Wenn der Zustand des Säuglings stabil ist, kann eine extrapleurale Operation durchgeführt werden, um die Ösophagusatresie zu beheben und die tracheoösophageale Fistel zu schließen (1). Wenn eine Fistel festgestellt wird, muss sie ligiert werden. In etwa 90% der Fälle, kann eine primäre Anastomose der Speiseröhre durchgeführt werden. In den übrigen Fällen, in denen eine extrem lange Lücke existiert, sind ein Magen-Transpositions- Verfahren (gastric transposition procedure) oder ein Kolon-Zwischenverfahren (colonic interposition procedure) Optionen.

Einige Kinderchirurgen wenden das "Foker- Verfahren" (Foker procedure) an. Bei diesem Verfahren werden Traktionsnähte an den Enden der Speiseröhrenbeuteln platziert, durch die Haut gebracht und mit Silastic-Knöpfen fixiert. Zugkraft wird allmählich auf die Fäden aufgebracht, die die Dehnung der Speiseröhre um 1 bis 2 mm/Tag stimulieren. Sobald die Enden der Speiseröhre zusammen gekommen sind, oder in unmittelbarer Nähe sind, erfolgt eine primäre Anastomose (2).
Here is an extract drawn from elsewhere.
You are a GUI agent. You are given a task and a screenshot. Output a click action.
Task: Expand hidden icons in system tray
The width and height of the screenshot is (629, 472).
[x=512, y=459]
Die häufigste akute Komplikation ist ein Leck im Bereich der Anastomose oder Narbenstenosen. Bei 85% der Fälle treten nach der erfolgreichen chirurgischen Intervention Ernährungsprobleme aufgrund einer gestörten Motilität des distalen Ösophagussegments auf. Diese schlechte Motilität prädisponiert den Säugling zu gastroösophagealem Reflux, der bei bis zu 50% der Kinder auftritt, sowie Dysphagie. Es wird empfohlen, alle Neugeborenen mit Ösophagusatresie wegen Reflux mit einer säuresuppressiven Therapie zu behandeln (3). Wenn alle medizinischen Maßnahmen erfolglos bleiben, muss eventuell eine Fundoplikatio nach Nissen durchgeführt werden.

Literatur zur Behandlung

  1. 1. Dingemann C, Eaton S, Aksnes G, et al: ERNICA Consensus Conference on the Management of Patients with Esophageal Atresia and Tracheoesophageal Fistula: Diagnostics, Preoperative, Operative, and Postoperative Management. Eur J Pediatr Surg 30(4):326-336, 2020. doi:10.1055/s-0039-1693116

  2. 2. Shieh HF, Jennings RW: Long-gap esophageal atresia. Semin Pediatr Surg 26(2):72–77, 2017. doi: 10.1053/j.sempedsurg.2017.02.009

  3. 3. Krishnan U, Mousa H, Dall’Oglio L, et al: ESPGHAN-NASPGHAN guidelines for the evaluation and treatment of gastrointestinal and nutritional complications in children with esophageal atresia-tracheoesophageal fistula. J Pediatr Gastroenterol Nutr 63(5):550–570, 2016. doi: 10.1097/MPG.0000000000001401

Wichtige Punkte

  • Es gibt 5 Typen der Ösophagusatresie; alle bis auf einen gehen mit einer tracheoösophagealen Fistel einher.

  • Manchmal wird die Diagnose in der pränatalen Ultraschalluntersuchung vermutet.

  • Zu den klinischen Manifestationen gehören übermäßige Sekretion, Husten und Zyanose nach Fütterungsversuchen sowie Aspirationspneumonie; eine Fistel vom Typ H tritt in der Regel erst später im Leben auf und wird aufgrund einer Aspirationspneumonie vermutet.

  • Diagnose durch Einführen einer nasogastrischen oder orogastrischen Sonde und Röntgenaufnahme.

  • Die Behandlung erfolgt mit chirurgischer Reparatur und säureunterdrückender Therapie.